(EXERCISE DIRECTIONS):
All of the entries below are to be repeated word for word.

[Entries taken from a collection]
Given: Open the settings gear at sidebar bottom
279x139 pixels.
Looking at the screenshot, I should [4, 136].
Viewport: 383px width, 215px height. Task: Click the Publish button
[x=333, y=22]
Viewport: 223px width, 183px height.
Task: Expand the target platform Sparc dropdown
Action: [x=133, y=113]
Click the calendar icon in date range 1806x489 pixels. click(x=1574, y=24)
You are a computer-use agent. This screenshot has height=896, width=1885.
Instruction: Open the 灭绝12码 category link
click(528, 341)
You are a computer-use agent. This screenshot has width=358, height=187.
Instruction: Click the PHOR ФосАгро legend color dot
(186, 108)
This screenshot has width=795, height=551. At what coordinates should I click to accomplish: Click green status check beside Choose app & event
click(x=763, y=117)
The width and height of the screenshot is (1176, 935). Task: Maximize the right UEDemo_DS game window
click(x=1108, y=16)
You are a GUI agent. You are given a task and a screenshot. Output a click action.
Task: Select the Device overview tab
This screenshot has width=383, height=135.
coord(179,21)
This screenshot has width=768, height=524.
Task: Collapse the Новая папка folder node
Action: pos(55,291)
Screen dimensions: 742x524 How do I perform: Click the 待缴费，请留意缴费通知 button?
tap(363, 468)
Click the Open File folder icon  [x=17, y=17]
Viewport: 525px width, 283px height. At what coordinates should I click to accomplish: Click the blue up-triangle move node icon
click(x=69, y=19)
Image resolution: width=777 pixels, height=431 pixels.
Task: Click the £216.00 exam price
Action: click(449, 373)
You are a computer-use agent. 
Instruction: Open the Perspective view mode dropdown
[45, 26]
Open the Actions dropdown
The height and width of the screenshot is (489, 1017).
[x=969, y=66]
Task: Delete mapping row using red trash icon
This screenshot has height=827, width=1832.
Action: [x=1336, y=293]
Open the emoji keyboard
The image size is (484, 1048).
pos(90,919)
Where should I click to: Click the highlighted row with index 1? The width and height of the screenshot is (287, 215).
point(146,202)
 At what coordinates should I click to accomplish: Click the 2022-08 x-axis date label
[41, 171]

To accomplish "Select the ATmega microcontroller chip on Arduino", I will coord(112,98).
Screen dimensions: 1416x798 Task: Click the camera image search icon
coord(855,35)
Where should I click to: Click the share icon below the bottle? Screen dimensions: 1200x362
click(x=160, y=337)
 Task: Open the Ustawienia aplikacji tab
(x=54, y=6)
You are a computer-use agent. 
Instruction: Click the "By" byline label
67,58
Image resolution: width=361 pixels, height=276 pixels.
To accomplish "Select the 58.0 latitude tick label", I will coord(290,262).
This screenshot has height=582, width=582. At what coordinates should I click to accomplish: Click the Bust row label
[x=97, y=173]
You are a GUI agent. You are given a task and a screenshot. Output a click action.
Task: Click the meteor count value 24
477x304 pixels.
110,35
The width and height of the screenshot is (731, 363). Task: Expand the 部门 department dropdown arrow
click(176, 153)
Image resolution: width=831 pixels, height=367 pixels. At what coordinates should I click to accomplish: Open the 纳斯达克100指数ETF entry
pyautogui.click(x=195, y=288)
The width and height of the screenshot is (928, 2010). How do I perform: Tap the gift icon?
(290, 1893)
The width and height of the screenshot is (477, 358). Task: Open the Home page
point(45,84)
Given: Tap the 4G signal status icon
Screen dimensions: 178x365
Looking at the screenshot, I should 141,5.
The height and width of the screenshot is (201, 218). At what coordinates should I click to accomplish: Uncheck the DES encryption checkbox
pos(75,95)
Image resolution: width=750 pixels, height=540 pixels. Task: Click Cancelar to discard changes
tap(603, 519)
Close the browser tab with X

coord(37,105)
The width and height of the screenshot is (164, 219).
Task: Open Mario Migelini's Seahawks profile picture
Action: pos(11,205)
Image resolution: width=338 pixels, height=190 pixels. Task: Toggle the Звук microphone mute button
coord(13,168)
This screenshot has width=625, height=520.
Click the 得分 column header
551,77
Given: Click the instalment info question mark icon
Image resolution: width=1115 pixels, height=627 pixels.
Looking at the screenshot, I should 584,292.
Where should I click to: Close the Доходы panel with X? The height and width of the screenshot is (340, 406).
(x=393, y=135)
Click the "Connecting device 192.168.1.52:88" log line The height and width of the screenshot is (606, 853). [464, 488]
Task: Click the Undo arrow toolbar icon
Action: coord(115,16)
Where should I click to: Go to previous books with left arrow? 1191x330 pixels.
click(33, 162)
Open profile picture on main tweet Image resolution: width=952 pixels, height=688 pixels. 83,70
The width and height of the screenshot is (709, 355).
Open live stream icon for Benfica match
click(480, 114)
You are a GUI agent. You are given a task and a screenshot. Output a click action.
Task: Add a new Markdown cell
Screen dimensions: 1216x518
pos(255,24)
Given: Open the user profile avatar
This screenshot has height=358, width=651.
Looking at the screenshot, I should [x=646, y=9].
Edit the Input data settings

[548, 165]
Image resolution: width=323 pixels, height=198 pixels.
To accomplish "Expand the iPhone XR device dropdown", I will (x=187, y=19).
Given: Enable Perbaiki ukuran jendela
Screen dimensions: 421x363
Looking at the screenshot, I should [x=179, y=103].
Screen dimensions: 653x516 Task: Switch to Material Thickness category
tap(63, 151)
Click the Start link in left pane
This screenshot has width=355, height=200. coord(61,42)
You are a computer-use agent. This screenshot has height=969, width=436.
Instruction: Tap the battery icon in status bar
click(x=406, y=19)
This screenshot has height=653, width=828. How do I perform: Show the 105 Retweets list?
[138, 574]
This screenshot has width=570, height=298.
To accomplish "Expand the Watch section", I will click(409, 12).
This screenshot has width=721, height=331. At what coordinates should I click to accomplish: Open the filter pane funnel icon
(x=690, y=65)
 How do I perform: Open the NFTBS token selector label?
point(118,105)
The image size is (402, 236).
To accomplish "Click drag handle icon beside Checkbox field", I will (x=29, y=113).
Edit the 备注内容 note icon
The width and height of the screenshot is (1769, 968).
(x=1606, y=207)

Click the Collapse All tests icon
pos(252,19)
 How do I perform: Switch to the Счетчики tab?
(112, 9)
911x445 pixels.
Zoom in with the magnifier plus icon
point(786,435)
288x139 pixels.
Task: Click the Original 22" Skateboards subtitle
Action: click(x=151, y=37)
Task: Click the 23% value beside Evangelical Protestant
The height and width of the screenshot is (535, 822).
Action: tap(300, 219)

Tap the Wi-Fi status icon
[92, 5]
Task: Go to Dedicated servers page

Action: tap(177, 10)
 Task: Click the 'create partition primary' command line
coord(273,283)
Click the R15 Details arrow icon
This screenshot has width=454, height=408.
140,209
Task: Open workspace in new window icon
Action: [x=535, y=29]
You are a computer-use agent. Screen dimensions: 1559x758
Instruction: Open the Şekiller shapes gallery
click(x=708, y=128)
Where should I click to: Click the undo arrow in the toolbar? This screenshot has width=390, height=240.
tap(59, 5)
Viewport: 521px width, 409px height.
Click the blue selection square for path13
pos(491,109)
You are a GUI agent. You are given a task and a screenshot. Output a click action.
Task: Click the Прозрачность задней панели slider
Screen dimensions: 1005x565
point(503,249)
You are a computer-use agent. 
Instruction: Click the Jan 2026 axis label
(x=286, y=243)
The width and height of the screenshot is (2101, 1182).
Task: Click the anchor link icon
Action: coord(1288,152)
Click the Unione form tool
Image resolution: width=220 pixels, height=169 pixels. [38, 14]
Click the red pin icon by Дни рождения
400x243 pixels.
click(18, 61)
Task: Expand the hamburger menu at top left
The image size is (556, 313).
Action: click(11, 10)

(SOLUTION):
Given: Open the settings gear at sidebar bottom
279x139 pixels.
Looking at the screenshot, I should [4, 136].
Viewport: 383px width, 215px height. Task: Click the Publish button
[x=333, y=22]
Viewport: 223px width, 183px height.
Task: Expand the target platform Sparc dropdown
Action: [x=133, y=113]
Click the calendar icon in date range 1806x489 pixels. click(x=1574, y=24)
You are a computer-use agent. This screenshot has height=896, width=1885.
Instruction: Open the 灭绝12码 category link
click(528, 341)
You are a computer-use agent. This screenshot has width=358, height=187.
Instruction: Click the PHOR ФосАгро legend color dot
(186, 108)
This screenshot has width=795, height=551. At what coordinates should I click to accomplish: Click green status check beside Choose app & event
click(x=763, y=117)
The width and height of the screenshot is (1176, 935). Task: Maximize the right UEDemo_DS game window
click(x=1108, y=16)
You are a GUI agent. You are given a task and a screenshot. Output a click action.
Task: Select the Device overview tab
This screenshot has width=383, height=135.
coord(179,21)
This screenshot has width=768, height=524.
Task: Collapse the Новая папка folder node
Action: pos(55,291)
Screen dimensions: 742x524 How do I perform: Click the 待缴费，请留意缴费通知 button?
tap(363, 468)
Click the Open File folder icon  [x=17, y=17]
Viewport: 525px width, 283px height. At what coordinates should I click to accomplish: Click the blue up-triangle move node icon
click(x=69, y=19)
Image resolution: width=777 pixels, height=431 pixels.
Task: Click the £216.00 exam price
Action: click(449, 373)
You are a computer-use agent. 
Instruction: Open the Perspective view mode dropdown
[45, 26]
Open the Actions dropdown
The height and width of the screenshot is (489, 1017).
[x=969, y=66]
Task: Delete mapping row using red trash icon
This screenshot has height=827, width=1832.
Action: [x=1336, y=293]
Open the emoji keyboard
The image size is (484, 1048).
pos(90,919)
Where should I click to: Click the highlighted row with index 1? The width and height of the screenshot is (287, 215).
point(146,202)
 At what coordinates should I click to accomplish: Click the 2022-08 x-axis date label
[41, 171]

To accomplish "Select the ATmega microcontroller chip on Arduino", I will coord(112,98).
Screen dimensions: 1416x798 Task: Click the camera image search icon
coord(855,35)
Where should I click to: Click the share icon below the bottle? Screen dimensions: 1200x362
click(x=160, y=337)
 Task: Open the Ustawienia aplikacji tab
(x=54, y=6)
You are a computer-use agent. 
Instruction: Click the "By" byline label
67,58
Image resolution: width=361 pixels, height=276 pixels.
To accomplish "Select the 58.0 latitude tick label", I will coord(290,262).
This screenshot has height=582, width=582. At what coordinates should I click to accomplish: Click the Bust row label
[x=97, y=173]
You are a GUI agent. You are given a task and a screenshot. Output a click action.
Task: Click the meteor count value 24
477x304 pixels.
110,35
The width and height of the screenshot is (731, 363). Task: Expand the 部门 department dropdown arrow
click(176, 153)
Image resolution: width=831 pixels, height=367 pixels. At what coordinates should I click to accomplish: Open the 纳斯达克100指数ETF entry
pyautogui.click(x=195, y=288)
The width and height of the screenshot is (928, 2010). How do I perform: Tap the gift icon?
(290, 1893)
The width and height of the screenshot is (477, 358). Task: Open the Home page
point(45,84)
Given: Tap the 4G signal status icon
Screen dimensions: 178x365
Looking at the screenshot, I should 141,5.
The height and width of the screenshot is (201, 218). At what coordinates should I click to accomplish: Uncheck the DES encryption checkbox
pos(75,95)
Image resolution: width=750 pixels, height=540 pixels. Task: Click Cancelar to discard changes
tap(603, 519)
Close the browser tab with X

coord(37,105)
The width and height of the screenshot is (164, 219).
Task: Open Mario Migelini's Seahawks profile picture
Action: pos(11,205)
Image resolution: width=338 pixels, height=190 pixels. Task: Toggle the Звук microphone mute button
coord(13,168)
This screenshot has width=625, height=520.
Click the 得分 column header
551,77
Given: Click the instalment info question mark icon
Image resolution: width=1115 pixels, height=627 pixels.
Looking at the screenshot, I should 584,292.
Where should I click to: Close the Доходы panel with X? The height and width of the screenshot is (340, 406).
(x=393, y=135)
Click the "Connecting device 192.168.1.52:88" log line The height and width of the screenshot is (606, 853). [464, 488]
Task: Click the Undo arrow toolbar icon
Action: coord(115,16)
Where should I click to: Go to previous books with left arrow? 1191x330 pixels.
click(33, 162)
Open profile picture on main tweet Image resolution: width=952 pixels, height=688 pixels. 83,70
The width and height of the screenshot is (709, 355).
Open live stream icon for Benfica match
click(480, 114)
You are a GUI agent. You are given a task and a screenshot. Output a click action.
Task: Add a new Markdown cell
Screen dimensions: 1216x518
pos(255,24)
Given: Open the user profile avatar
This screenshot has height=358, width=651.
Looking at the screenshot, I should [x=646, y=9].
Edit the Input data settings

[548, 165]
Image resolution: width=323 pixels, height=198 pixels.
To accomplish "Expand the iPhone XR device dropdown", I will (x=187, y=19).
Given: Enable Perbaiki ukuran jendela
Screen dimensions: 421x363
Looking at the screenshot, I should [x=179, y=103].
Screen dimensions: 653x516 Task: Switch to Material Thickness category
tap(63, 151)
Click the Start link in left pane
This screenshot has width=355, height=200. coord(61,42)
You are a computer-use agent. This screenshot has height=969, width=436.
Instruction: Tap the battery icon in status bar
click(x=406, y=19)
This screenshot has height=653, width=828. How do I perform: Show the 105 Retweets list?
[138, 574]
This screenshot has width=570, height=298.
To accomplish "Expand the Watch section", I will click(409, 12).
This screenshot has width=721, height=331. At what coordinates should I click to accomplish: Open the filter pane funnel icon
(x=690, y=65)
 How do I perform: Open the NFTBS token selector label?
point(118,105)
The image size is (402, 236).
To accomplish "Click drag handle icon beside Checkbox field", I will (x=29, y=113).
Edit the 备注内容 note icon
The width and height of the screenshot is (1769, 968).
(x=1606, y=207)

Click the Collapse All tests icon
pos(252,19)
 How do I perform: Switch to the Счетчики tab?
(112, 9)
911x445 pixels.
Zoom in with the magnifier plus icon
point(786,435)
288x139 pixels.
Task: Click the Original 22" Skateboards subtitle
Action: click(x=151, y=37)
Task: Click the 23% value beside Evangelical Protestant
The height and width of the screenshot is (535, 822).
Action: tap(300, 219)

Tap the Wi-Fi status icon
[92, 5]
Task: Go to Dedicated servers page

Action: tap(177, 10)
 Task: Click the 'create partition primary' command line
coord(273,283)
Click the R15 Details arrow icon
This screenshot has width=454, height=408.
140,209
Task: Open workspace in new window icon
Action: [x=535, y=29]
You are a computer-use agent. Screen dimensions: 1559x758
Instruction: Open the Şekiller shapes gallery
click(x=708, y=128)
Where should I click to: Click the undo arrow in the toolbar? This screenshot has width=390, height=240.
tap(59, 5)
Viewport: 521px width, 409px height.
Click the blue selection square for path13
pos(491,109)
You are a GUI agent. You are given a task and a screenshot. Output a click action.
Task: Click the Прозрачность задней панели slider
Screen dimensions: 1005x565
point(503,249)
You are a computer-use agent. 
Instruction: Click the Jan 2026 axis label
(x=286, y=243)
The width and height of the screenshot is (2101, 1182).
Task: Click the anchor link icon
Action: coord(1288,152)
Click the Unione form tool
Image resolution: width=220 pixels, height=169 pixels. [38, 14]
Click the red pin icon by Дни рождения
400x243 pixels.
click(18, 61)
Task: Expand the hamburger menu at top left
The image size is (556, 313).
Action: click(11, 10)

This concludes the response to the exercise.